Task goal –
Rewrite the data that opens with the line containing "The height and" and closes with the line containing "click(x=288, y=71)" as a two-column CSV with the headers instruction and coordinates, one row per instruction with its answer. Quote every field, replace line breaks with spaces, and omit the pictures.

The data –
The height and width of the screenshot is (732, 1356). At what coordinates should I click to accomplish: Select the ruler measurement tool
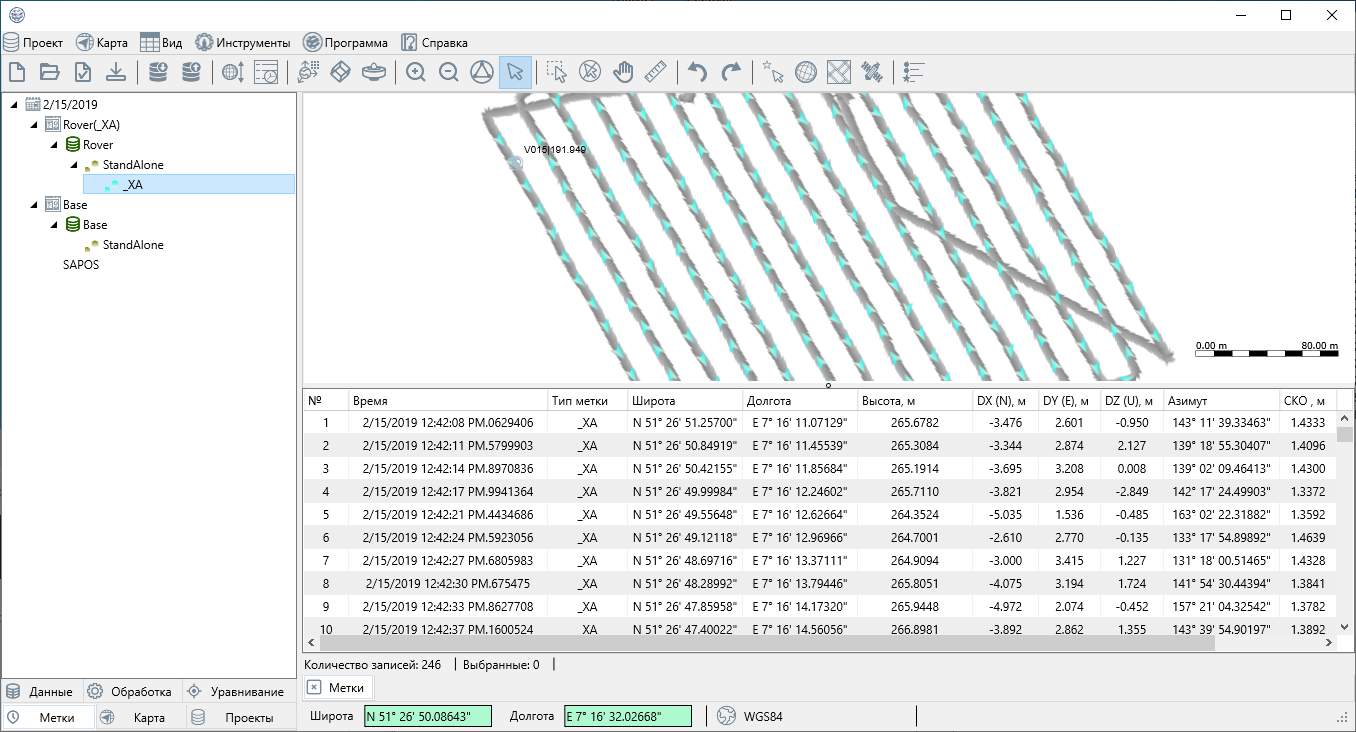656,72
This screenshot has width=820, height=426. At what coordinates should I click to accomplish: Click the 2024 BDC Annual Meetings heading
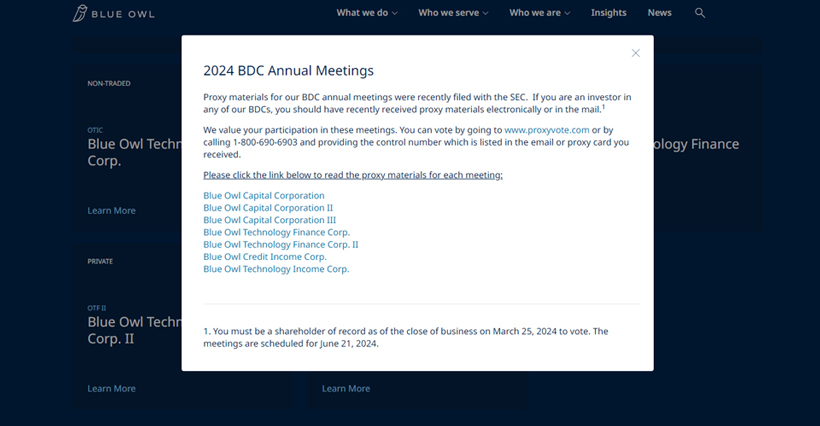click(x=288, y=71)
...
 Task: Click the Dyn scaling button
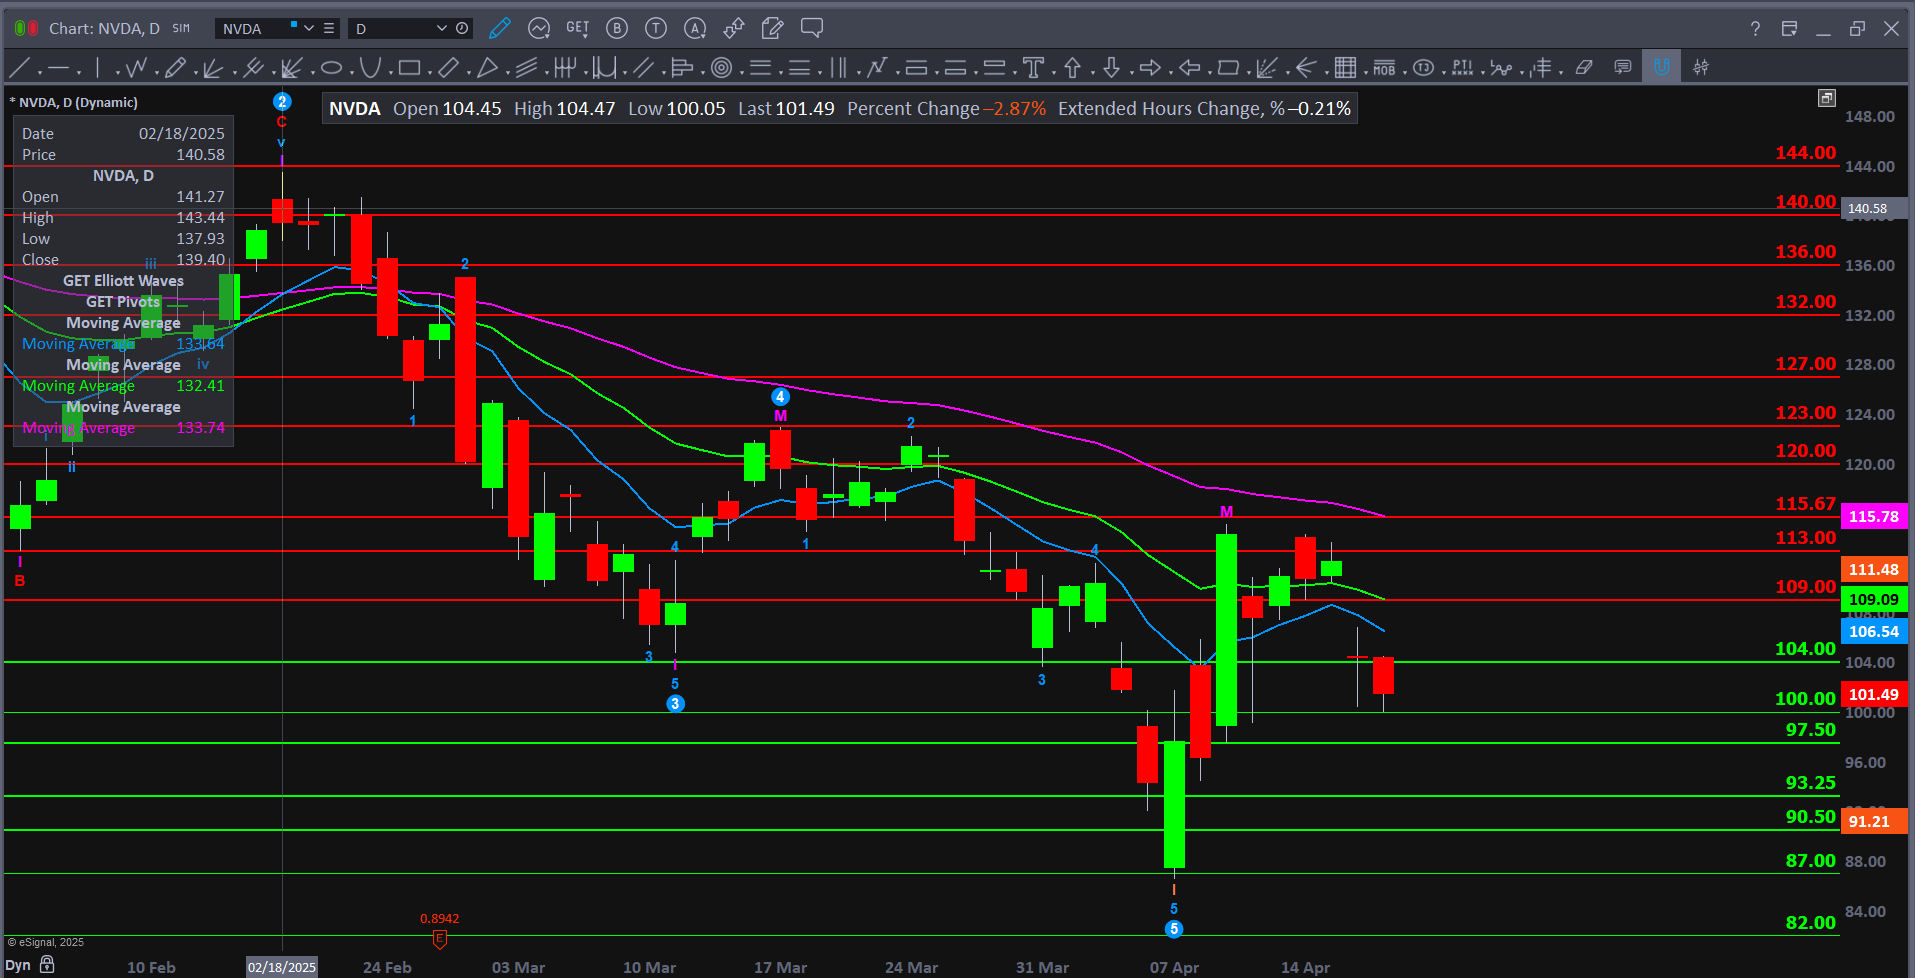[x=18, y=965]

Result of the task –
instruction,coordinates
"The height and width of the screenshot is (732, 1356). At what coordinates should I click to accomplish: Select the ruler measurement tool","656,72"
"This screenshot has width=820, height=426. At what coordinates should I click to accomplish: Click the 2024 BDC Annual Meetings heading","click(x=288, y=71)"